- _WHAT YOU SHOULD DO_: What you produce should be the lines from the line containing "Screen dimensions: 574x377" through the last line below, both ends included, reproduced exactly and without pictures.

(Source records)
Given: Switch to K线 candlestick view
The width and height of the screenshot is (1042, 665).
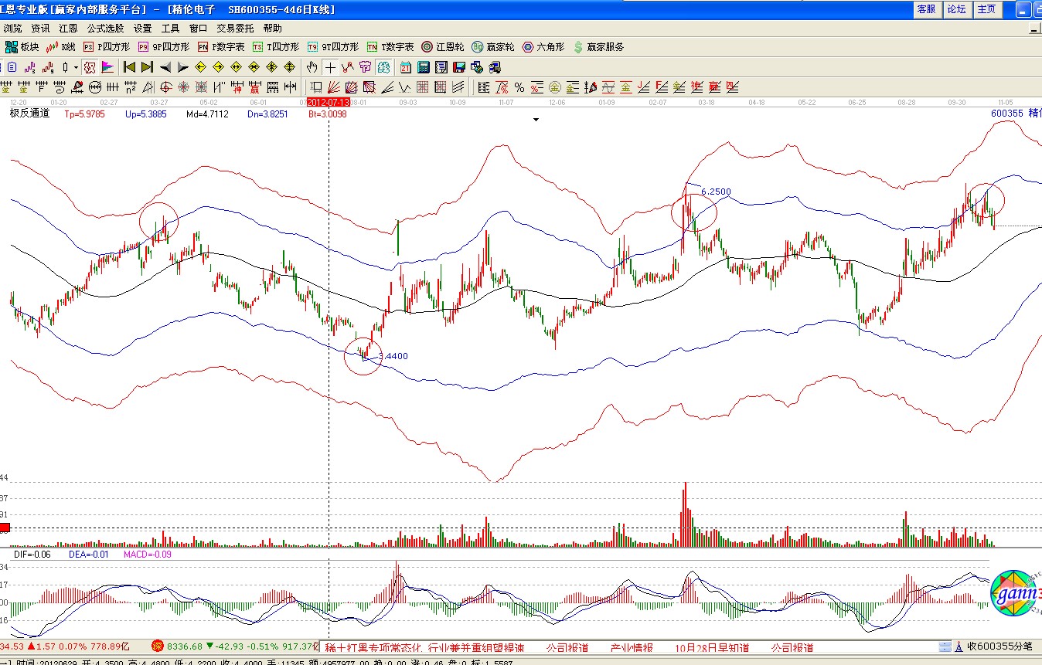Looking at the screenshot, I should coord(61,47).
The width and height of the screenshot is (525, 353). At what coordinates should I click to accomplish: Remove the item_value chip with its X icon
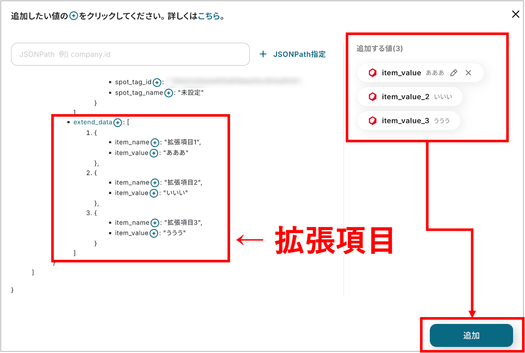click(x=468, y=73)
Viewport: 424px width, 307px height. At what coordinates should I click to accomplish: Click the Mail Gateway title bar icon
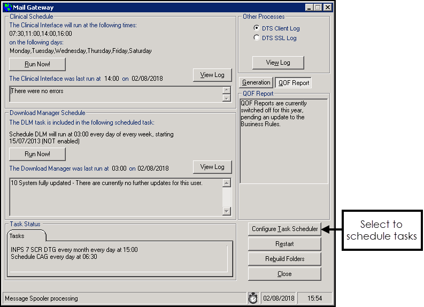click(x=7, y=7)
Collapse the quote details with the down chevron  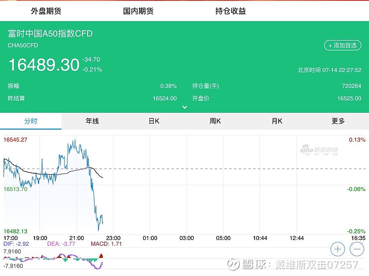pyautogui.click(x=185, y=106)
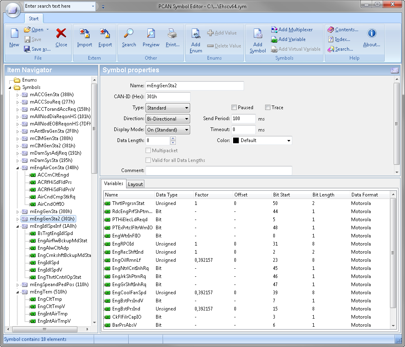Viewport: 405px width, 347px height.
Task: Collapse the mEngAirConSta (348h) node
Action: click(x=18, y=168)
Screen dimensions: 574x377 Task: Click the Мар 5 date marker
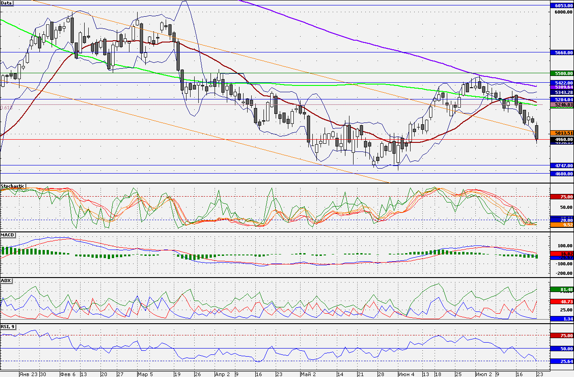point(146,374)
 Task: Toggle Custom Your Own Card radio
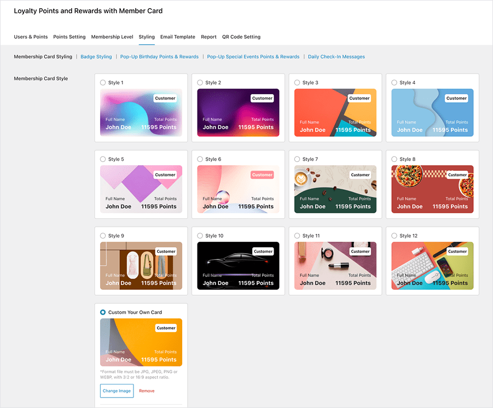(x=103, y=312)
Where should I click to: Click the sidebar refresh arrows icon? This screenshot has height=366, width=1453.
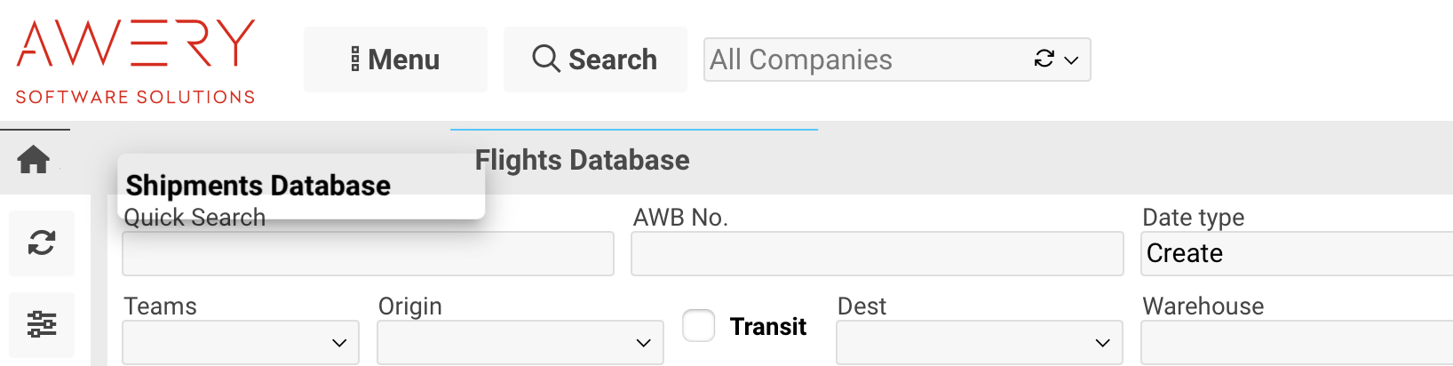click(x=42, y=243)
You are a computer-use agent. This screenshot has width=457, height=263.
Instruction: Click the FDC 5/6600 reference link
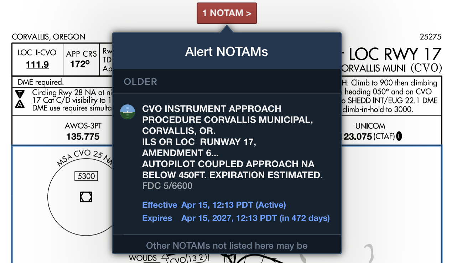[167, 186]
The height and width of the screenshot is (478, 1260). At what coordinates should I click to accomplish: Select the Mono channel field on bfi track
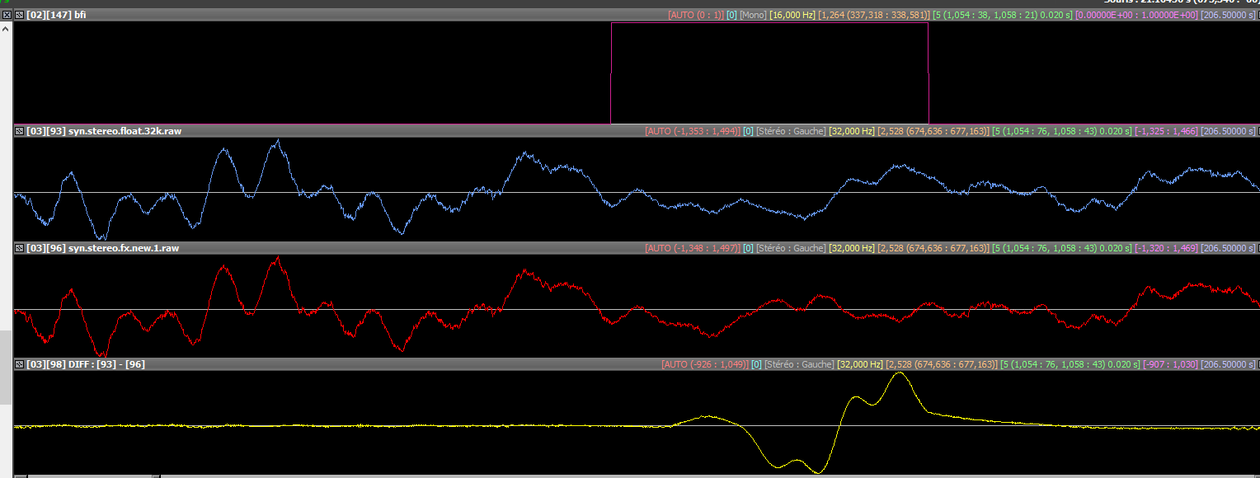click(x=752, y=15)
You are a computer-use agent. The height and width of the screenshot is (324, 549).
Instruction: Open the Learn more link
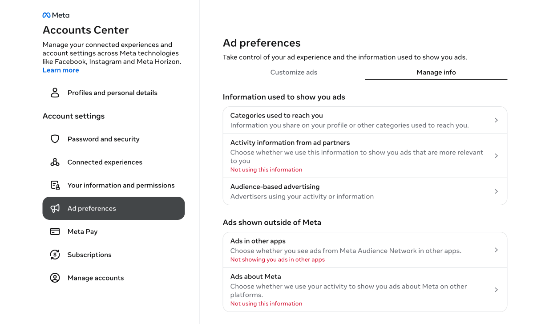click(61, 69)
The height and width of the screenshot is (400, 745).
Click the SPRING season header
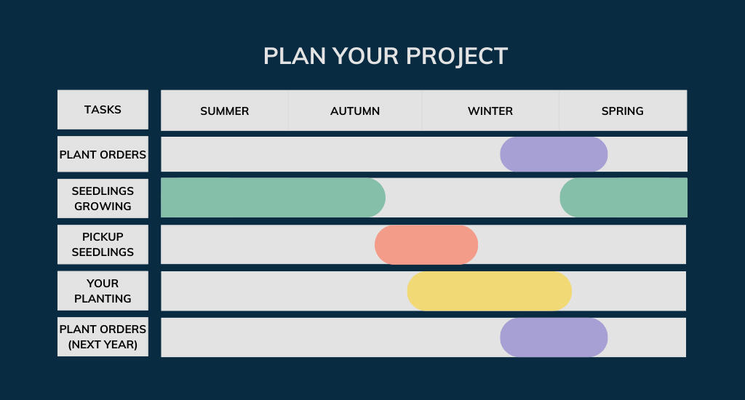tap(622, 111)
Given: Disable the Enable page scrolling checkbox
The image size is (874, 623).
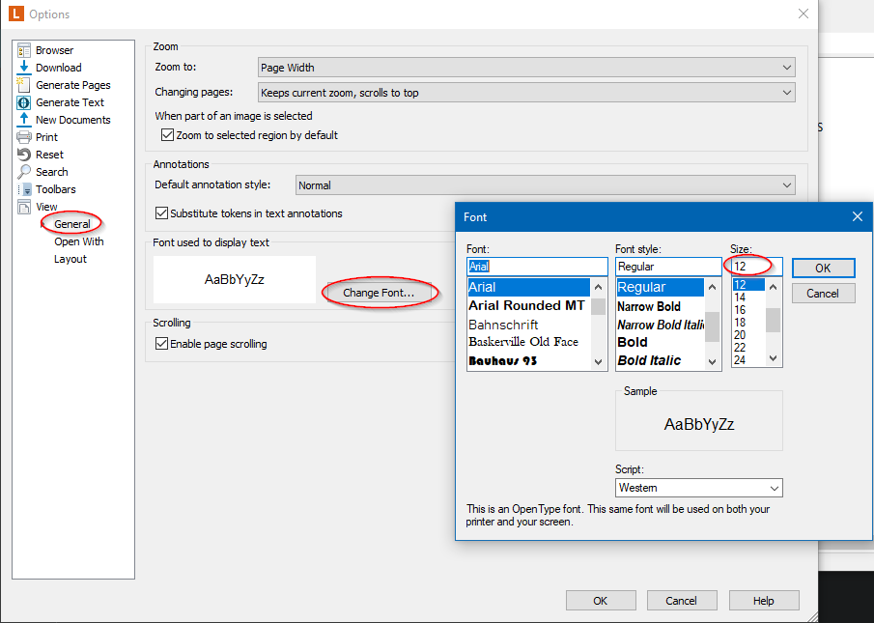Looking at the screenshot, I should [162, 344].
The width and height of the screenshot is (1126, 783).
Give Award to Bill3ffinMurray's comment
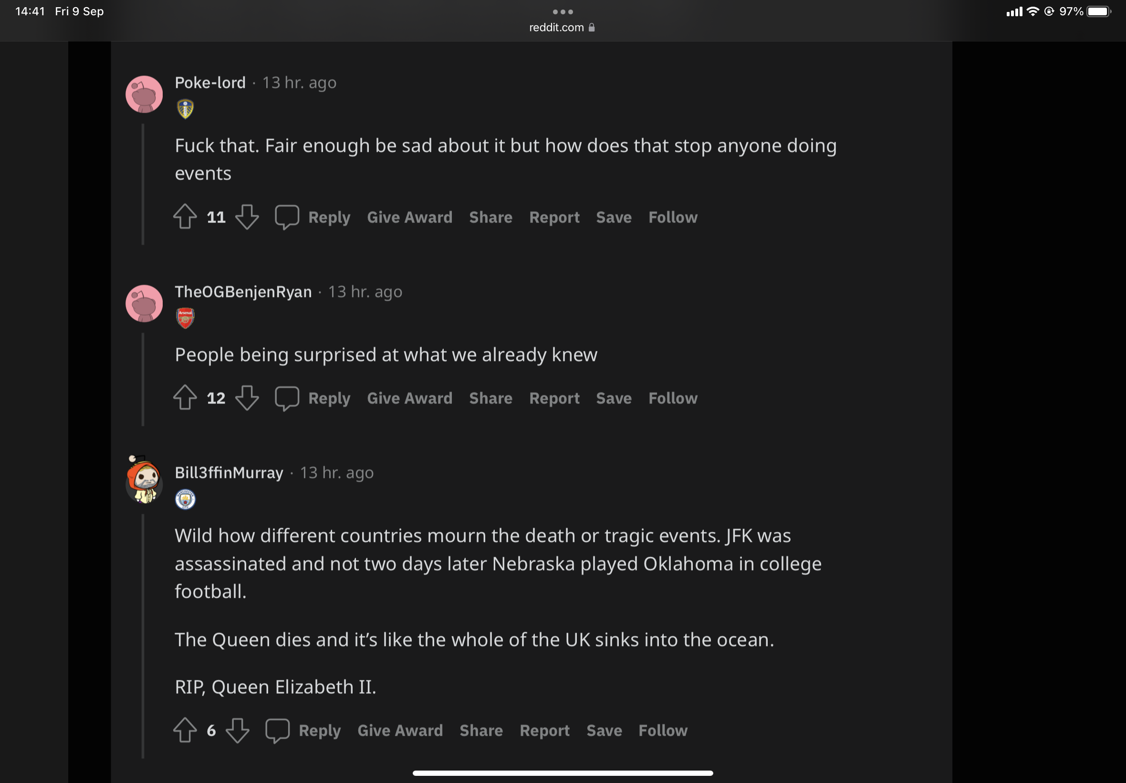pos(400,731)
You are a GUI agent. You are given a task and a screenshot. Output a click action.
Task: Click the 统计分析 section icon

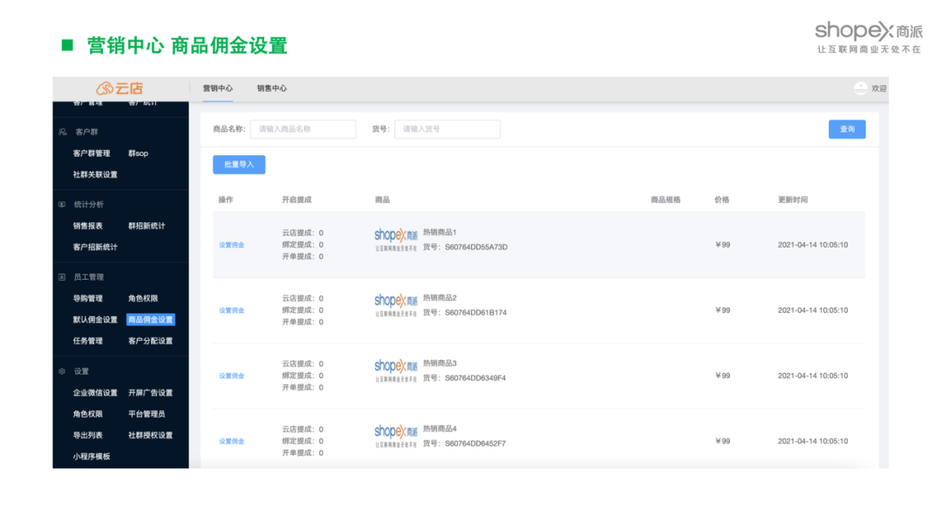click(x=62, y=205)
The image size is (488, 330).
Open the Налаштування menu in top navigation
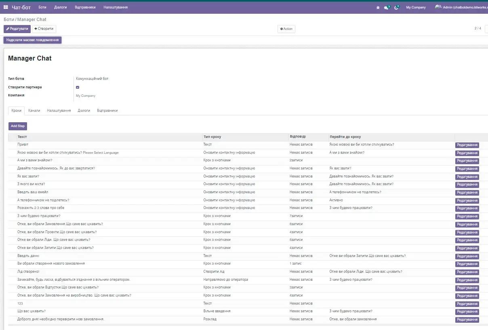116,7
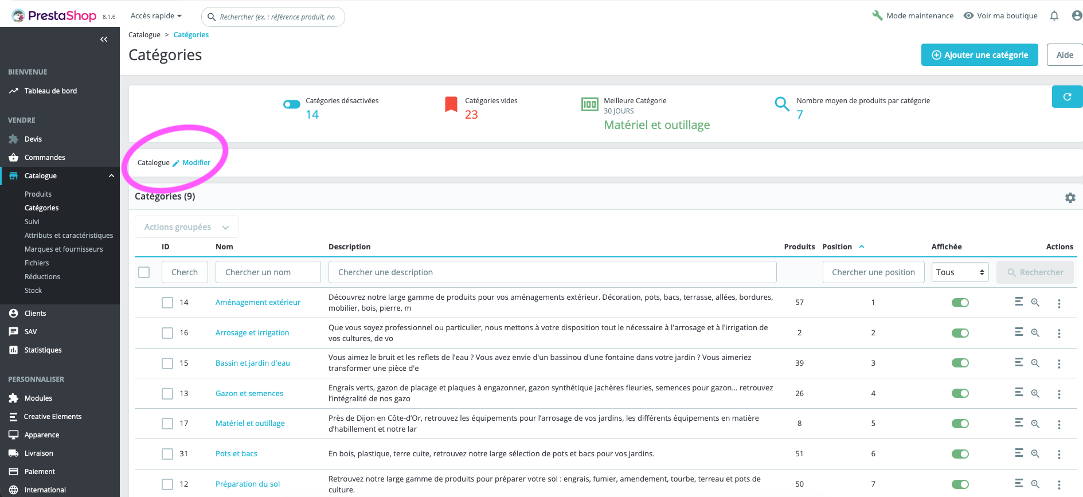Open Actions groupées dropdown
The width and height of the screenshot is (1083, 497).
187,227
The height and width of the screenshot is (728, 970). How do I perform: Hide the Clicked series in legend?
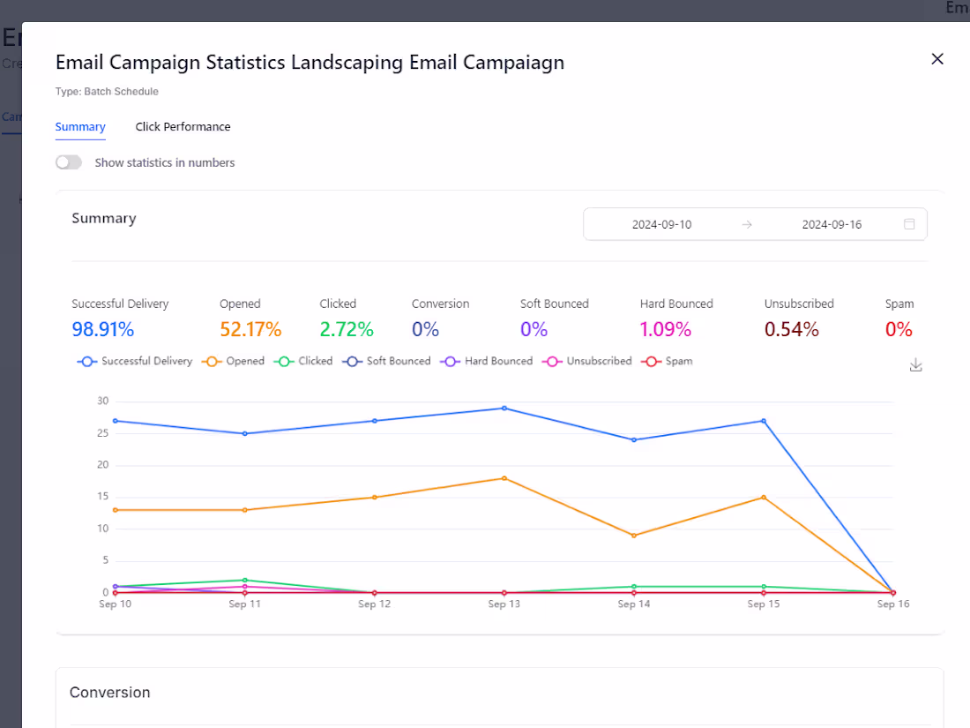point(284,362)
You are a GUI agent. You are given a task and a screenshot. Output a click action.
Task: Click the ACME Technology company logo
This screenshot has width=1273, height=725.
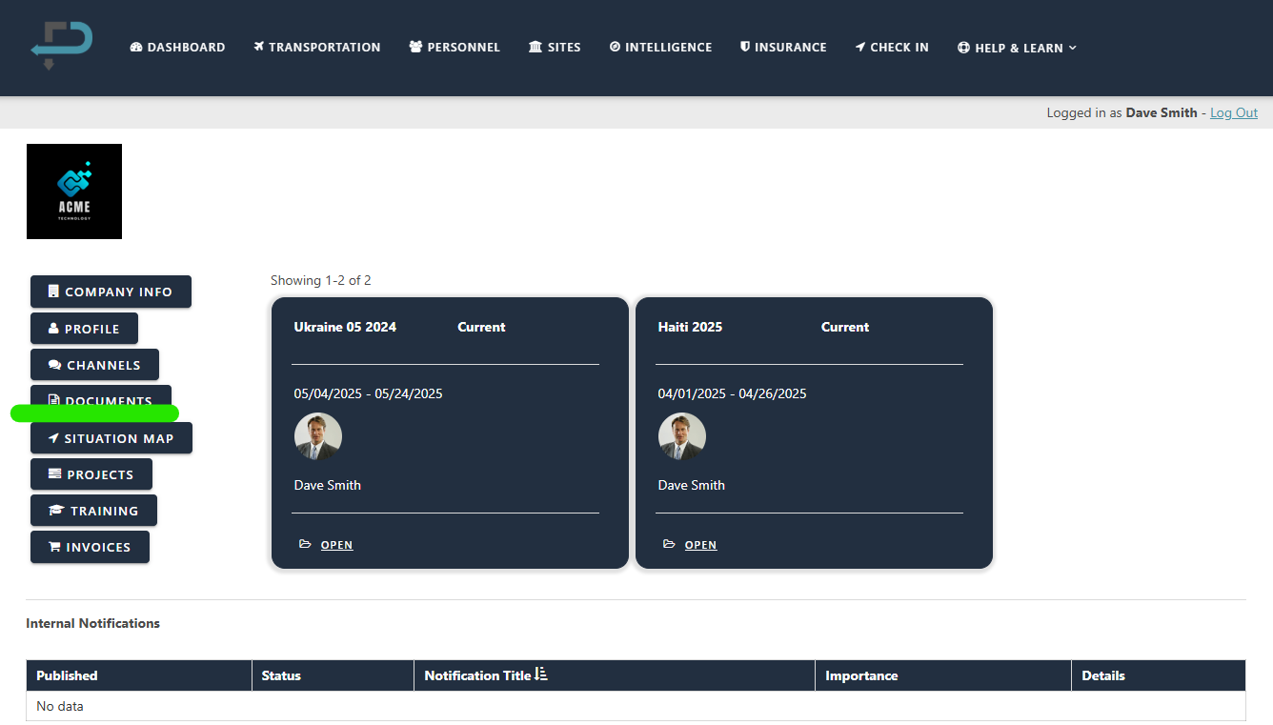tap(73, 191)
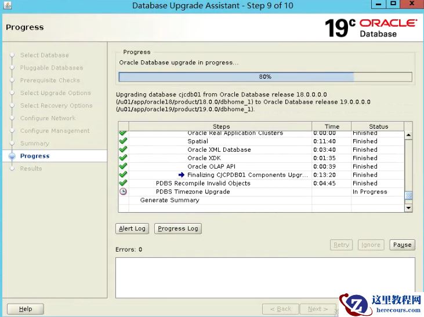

- _ANSWER TO THE PROBLEM_:
Screen dimensions: 574x377 Task: Click the Мар 5 date marker
point(146,374)
 Task: Toggle Custom Your Own Card radio
(x=103, y=312)
Where should I click to: Click the sidebar refresh arrows icon? This screenshot has height=366, width=1453.
click(x=42, y=243)
You are a computer-use agent. This screenshot has width=457, height=263.
Instruction: Click the FDC 5/6600 reference link
[167, 186]
The height and width of the screenshot is (478, 1260). At what coordinates should I click to accomplish: Select the Mono channel field on bfi track
click(x=752, y=15)
You are a computer-use agent. The height and width of the screenshot is (324, 549).
Instruction: Open the Learn more link
click(61, 69)
The height and width of the screenshot is (400, 745).
Click the SPRING season header
tap(622, 111)
Given: Disable the Enable page scrolling checkbox
The image size is (874, 623).
Looking at the screenshot, I should [162, 344].
The width and height of the screenshot is (1126, 783).
Give Award to Bill3ffinMurray's comment
pos(400,731)
You are a GUI agent. You are given a task and a screenshot. Output a click action.
Task: Click the 统计分析 section icon

click(x=62, y=205)
The image size is (488, 330).
Open the Налаштування menu in top navigation
116,7
Open Actions groupées dropdown
The width and height of the screenshot is (1083, 497).
187,227
The height and width of the screenshot is (728, 970). How do I perform: Hide the Clicked series in legend?
point(284,362)
You are a GUI agent. You are given a task and a screenshot. Output a click action.
Task: Click the ACME Technology company logo
This screenshot has width=1273, height=725.
tap(73, 191)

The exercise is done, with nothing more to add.